***** Record extracts *****

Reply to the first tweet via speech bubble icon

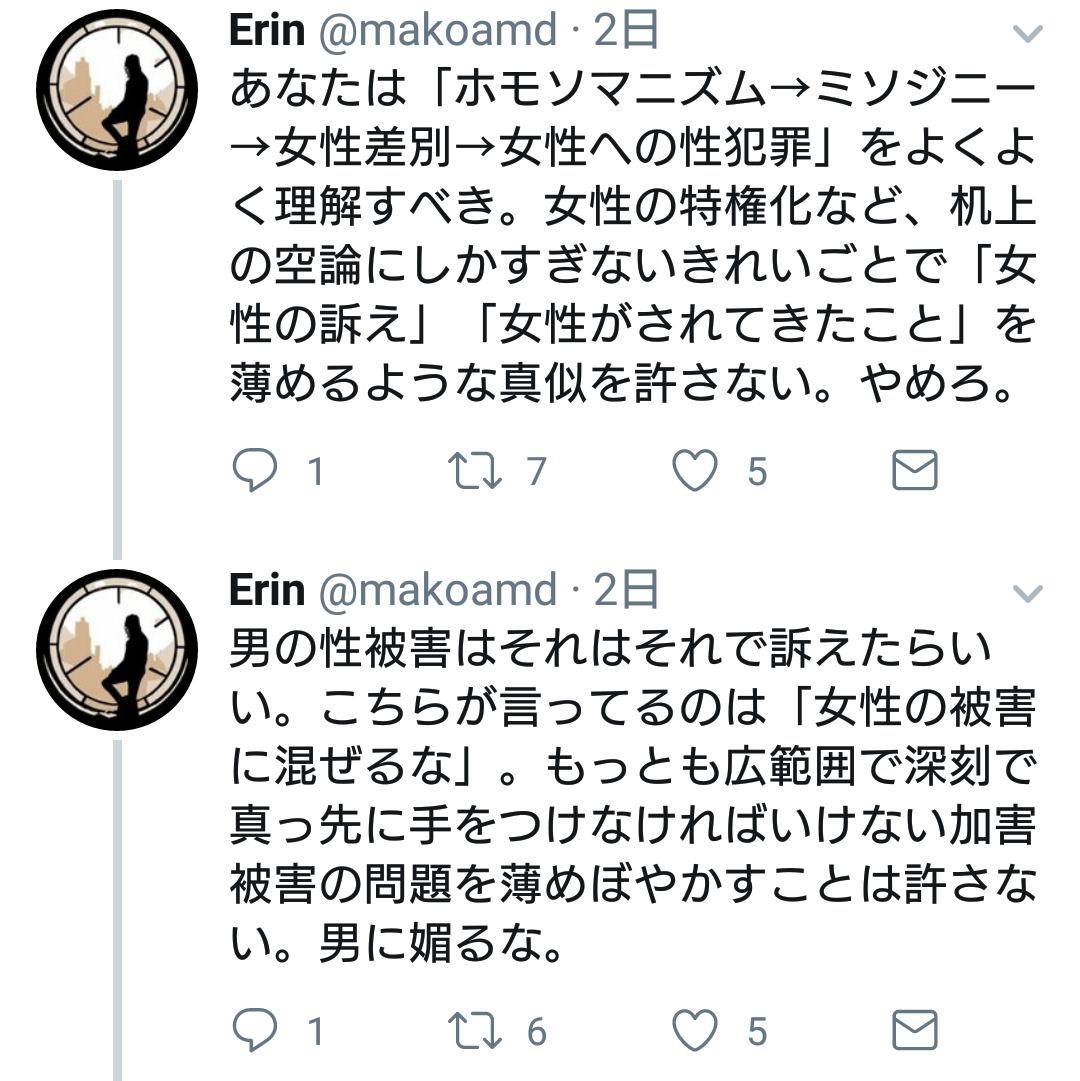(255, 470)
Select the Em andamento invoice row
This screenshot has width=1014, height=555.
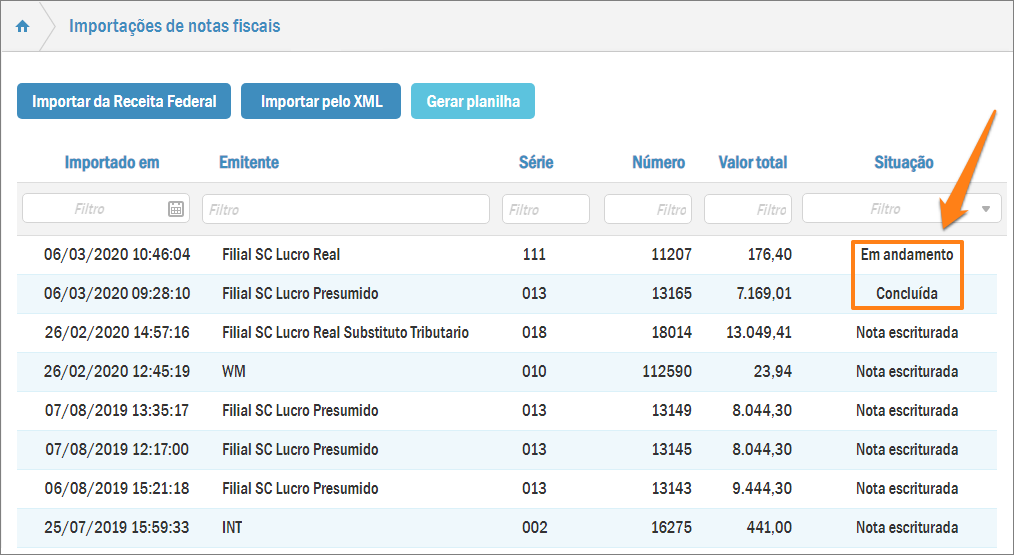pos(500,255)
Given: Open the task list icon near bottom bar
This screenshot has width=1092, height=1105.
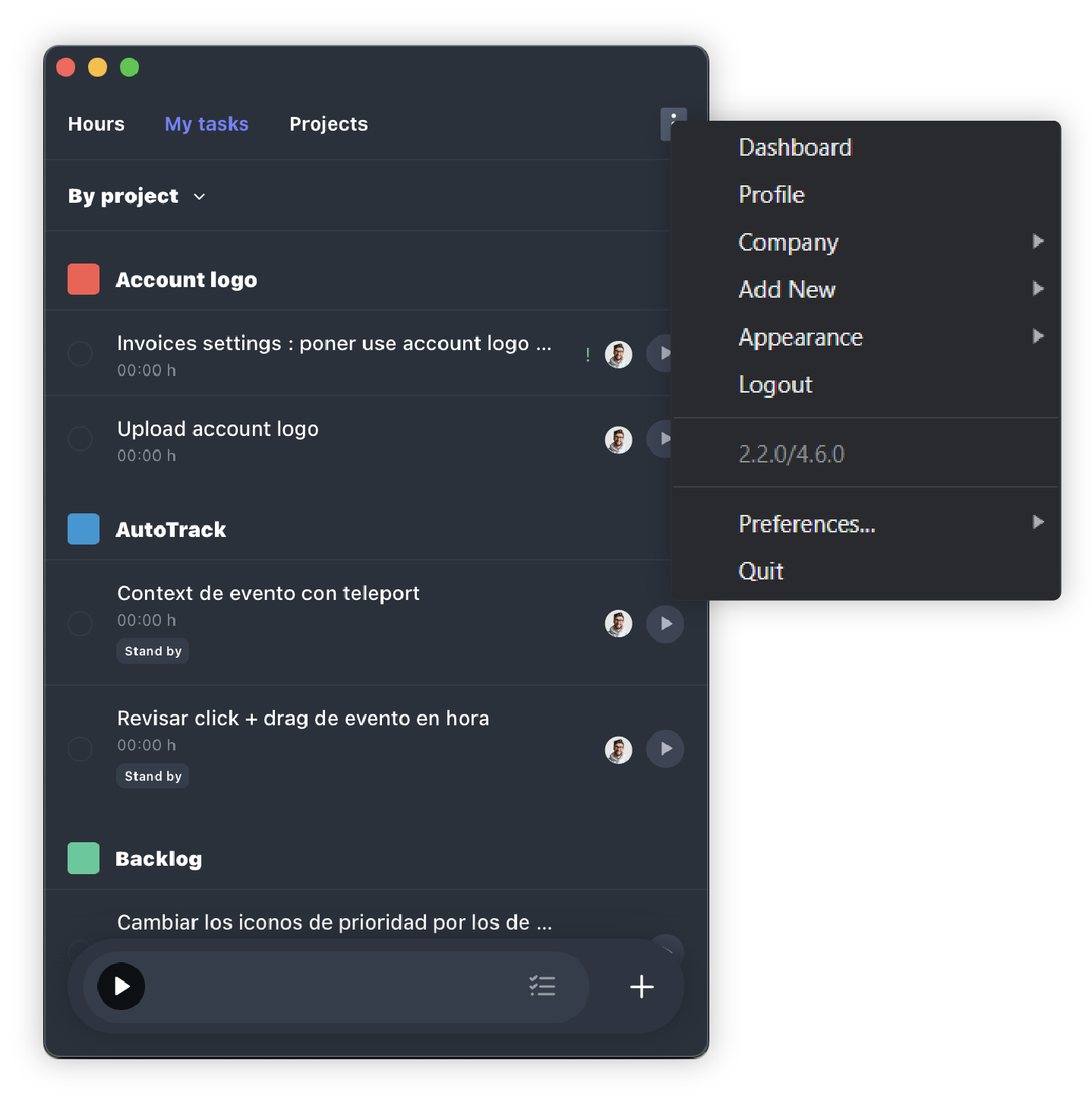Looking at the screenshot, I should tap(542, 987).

*****
***** Record extracts *****

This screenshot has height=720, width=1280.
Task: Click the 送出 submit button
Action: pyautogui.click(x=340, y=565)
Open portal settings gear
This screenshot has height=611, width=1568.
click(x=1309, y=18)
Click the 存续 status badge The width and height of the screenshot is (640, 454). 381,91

*****

▸ The problem
Isolate the lines above that contain the word "Open" and copy them.

▸ Response for this exercise
Given: Open the task list icon near bottom bar
Open portal settings gear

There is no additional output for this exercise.